A few pictures here:- http://www.scooterhelp.com/moto.barrels/honda.cr250.84_85.overview.html
A bit of YouTube of a guy working on his ATAC http://www.youtube.com/watch?v=tY7D0jLcfws
Atac and vtac differ very little. Vtac is a resonator chamber like kips, with only one inlet/outlet where atac is a bypass chamber with a in and out yet it doesn't block the main exhaust flow even when open so it very much acts like a resonator.
Attachment 241367 Attachment 241376
Attachment 241373
All of these designs stretch the vacuum, phase, and pressure waves that bounce back to the cylinder effectively making the pipe act like it has a longer tuned length when the resonator is open and making the pipe act like it has a shorter tuned length when the resonator is closed.
Attachment 241375Attachment 241374
There might be some problem with a longish hose collapsing under vacuum when the throttle is closed unless you have a spring inside it like some radiator pipes on the suction side of a radiator have.
I'm a bit dubious about the "making the pipe act like it has a longer tuned length" part of the claims made of these systems. & also of the Powervalve cover aftermarket people who market larger covers (for KIPS chambers etc). I've always assumed that the chamber introduces a volume that disrupts the returning wave when it is out of phase with the required engine timing, ie the ports are open longer at low rpm so the pipe waves are disruptively returning at the wrong time.
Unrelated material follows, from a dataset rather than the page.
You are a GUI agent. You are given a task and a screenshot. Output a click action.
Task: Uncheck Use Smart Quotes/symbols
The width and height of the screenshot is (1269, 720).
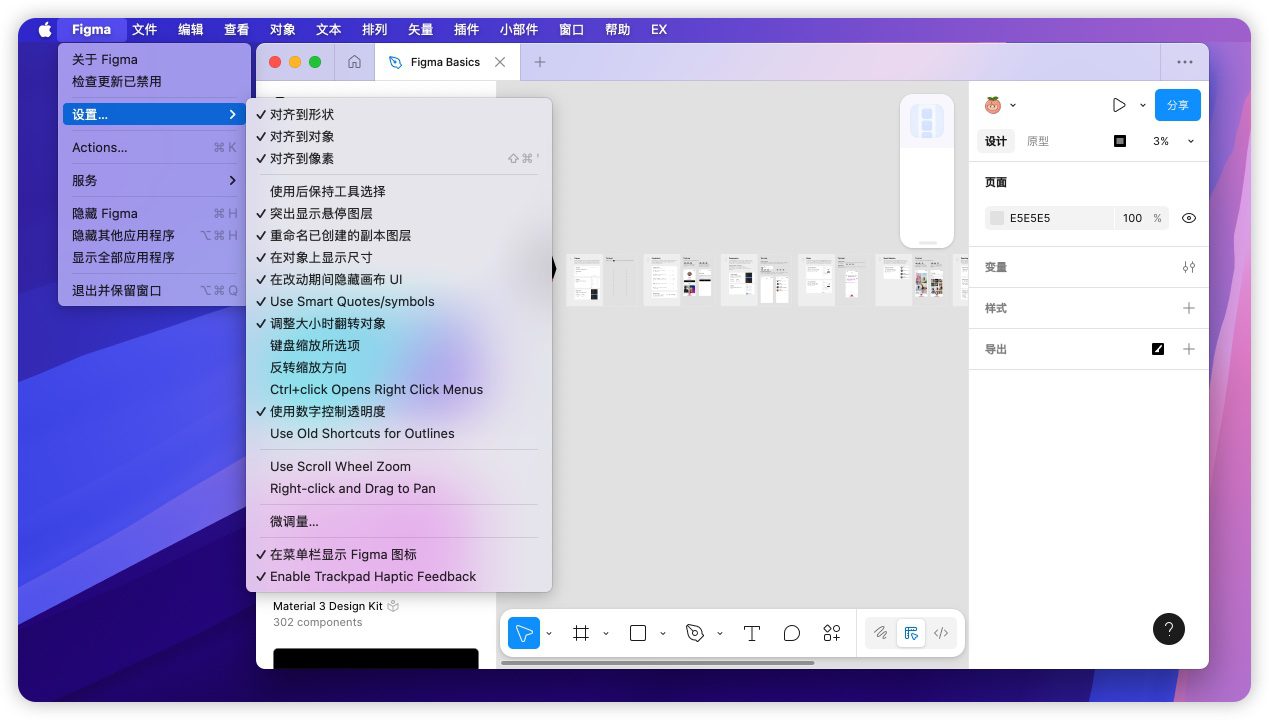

It just smacks of an easy to make aftermarket part that the punter can bolt on without stripping the engine down. But if bigger were better, then why didn't the manufacturer make them bigger? Or did they design this & forget to test it year after year? Hmm, didn't think so.
But adding one on from scratch? might be worth a try.
Don't you look at my accountant.
He's the only one I've got.
In the testing I have done, the volume of the resonator chamber isnt critical, once you have reached a certain size.The best place to start is equal to the cylinder displacement, and this will "work" every time.
Fitted to a world champ ski engine, these chambers, operated by a flat, throttle slide plate,added over 30% more power at 1/2 peak rpm.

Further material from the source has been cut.